What is required: In the listing that follows, the lines starting at the one containing "Click the Reorder columns icon" and ending at the one containing "Given: Select rank number 10. cell" are to be returned exactly, both boundary lines included, and no others.

Information supplied:
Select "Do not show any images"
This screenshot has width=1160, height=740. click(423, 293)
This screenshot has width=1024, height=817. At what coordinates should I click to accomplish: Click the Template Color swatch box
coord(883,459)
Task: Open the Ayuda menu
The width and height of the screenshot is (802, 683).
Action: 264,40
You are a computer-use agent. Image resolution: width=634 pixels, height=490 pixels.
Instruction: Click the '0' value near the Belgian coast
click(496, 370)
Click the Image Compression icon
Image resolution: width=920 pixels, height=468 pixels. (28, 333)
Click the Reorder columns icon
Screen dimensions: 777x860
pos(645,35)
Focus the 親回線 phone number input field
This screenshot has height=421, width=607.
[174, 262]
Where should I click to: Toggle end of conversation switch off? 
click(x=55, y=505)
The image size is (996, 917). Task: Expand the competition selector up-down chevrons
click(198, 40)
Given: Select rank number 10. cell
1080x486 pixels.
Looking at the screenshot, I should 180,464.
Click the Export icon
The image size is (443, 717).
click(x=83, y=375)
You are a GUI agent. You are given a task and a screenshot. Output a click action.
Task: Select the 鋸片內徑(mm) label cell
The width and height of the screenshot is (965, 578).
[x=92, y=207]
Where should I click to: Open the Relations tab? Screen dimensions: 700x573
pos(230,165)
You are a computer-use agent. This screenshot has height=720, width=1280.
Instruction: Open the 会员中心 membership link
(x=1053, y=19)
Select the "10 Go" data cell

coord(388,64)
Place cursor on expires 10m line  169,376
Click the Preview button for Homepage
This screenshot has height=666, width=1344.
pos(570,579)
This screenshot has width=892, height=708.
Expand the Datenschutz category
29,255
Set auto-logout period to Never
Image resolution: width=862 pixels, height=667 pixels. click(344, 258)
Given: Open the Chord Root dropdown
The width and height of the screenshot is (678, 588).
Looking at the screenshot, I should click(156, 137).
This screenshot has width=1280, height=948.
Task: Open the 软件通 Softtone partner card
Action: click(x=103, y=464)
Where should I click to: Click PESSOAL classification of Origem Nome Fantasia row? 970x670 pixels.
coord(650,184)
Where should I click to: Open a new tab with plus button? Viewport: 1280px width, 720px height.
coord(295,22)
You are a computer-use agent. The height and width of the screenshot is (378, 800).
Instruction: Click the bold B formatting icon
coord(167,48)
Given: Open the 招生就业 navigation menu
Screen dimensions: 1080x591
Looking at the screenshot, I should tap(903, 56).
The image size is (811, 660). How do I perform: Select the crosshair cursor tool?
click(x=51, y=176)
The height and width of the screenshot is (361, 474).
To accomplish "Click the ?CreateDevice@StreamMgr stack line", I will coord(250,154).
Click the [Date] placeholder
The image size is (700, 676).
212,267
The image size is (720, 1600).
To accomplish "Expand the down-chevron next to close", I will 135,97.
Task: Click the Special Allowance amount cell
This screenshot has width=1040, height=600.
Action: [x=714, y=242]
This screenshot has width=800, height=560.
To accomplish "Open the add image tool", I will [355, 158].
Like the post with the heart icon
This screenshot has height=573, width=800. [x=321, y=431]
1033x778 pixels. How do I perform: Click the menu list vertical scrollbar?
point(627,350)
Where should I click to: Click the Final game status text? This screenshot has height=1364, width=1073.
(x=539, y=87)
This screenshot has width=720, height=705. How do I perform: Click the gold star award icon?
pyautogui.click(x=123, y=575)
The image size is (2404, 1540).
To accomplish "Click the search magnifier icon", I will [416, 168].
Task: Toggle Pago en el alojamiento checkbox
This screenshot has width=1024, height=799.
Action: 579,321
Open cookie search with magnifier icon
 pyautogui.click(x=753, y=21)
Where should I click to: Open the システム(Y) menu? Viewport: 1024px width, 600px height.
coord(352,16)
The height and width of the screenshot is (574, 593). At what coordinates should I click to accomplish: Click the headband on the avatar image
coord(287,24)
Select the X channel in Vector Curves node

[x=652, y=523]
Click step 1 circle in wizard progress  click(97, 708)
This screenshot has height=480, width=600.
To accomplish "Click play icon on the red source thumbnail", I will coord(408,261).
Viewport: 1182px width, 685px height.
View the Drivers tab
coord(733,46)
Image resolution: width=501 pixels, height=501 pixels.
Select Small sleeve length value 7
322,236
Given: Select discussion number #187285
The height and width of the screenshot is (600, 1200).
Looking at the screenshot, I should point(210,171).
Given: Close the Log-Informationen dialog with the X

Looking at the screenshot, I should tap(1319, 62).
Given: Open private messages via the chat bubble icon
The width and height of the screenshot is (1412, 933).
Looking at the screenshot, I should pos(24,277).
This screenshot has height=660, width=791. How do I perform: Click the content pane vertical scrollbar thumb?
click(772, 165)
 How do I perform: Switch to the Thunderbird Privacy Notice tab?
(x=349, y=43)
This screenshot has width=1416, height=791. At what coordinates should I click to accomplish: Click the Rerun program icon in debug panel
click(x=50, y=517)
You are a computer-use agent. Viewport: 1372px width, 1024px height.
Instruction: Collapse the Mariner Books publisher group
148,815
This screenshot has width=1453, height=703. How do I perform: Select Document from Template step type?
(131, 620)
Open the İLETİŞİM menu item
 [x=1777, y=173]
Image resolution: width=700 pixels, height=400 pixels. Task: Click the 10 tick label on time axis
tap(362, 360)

Task answer:
Click the Reorder columns icon
Screen dimensions: 777x860
pos(645,35)
Focus the 親回線 phone number input field
This screenshot has height=421, width=607.
[174, 262]
Where should I click to: Toggle end of conversation switch off? 
click(x=55, y=505)
The image size is (996, 917). Task: Expand the competition selector up-down chevrons
click(198, 40)
Given: Select rank number 10. cell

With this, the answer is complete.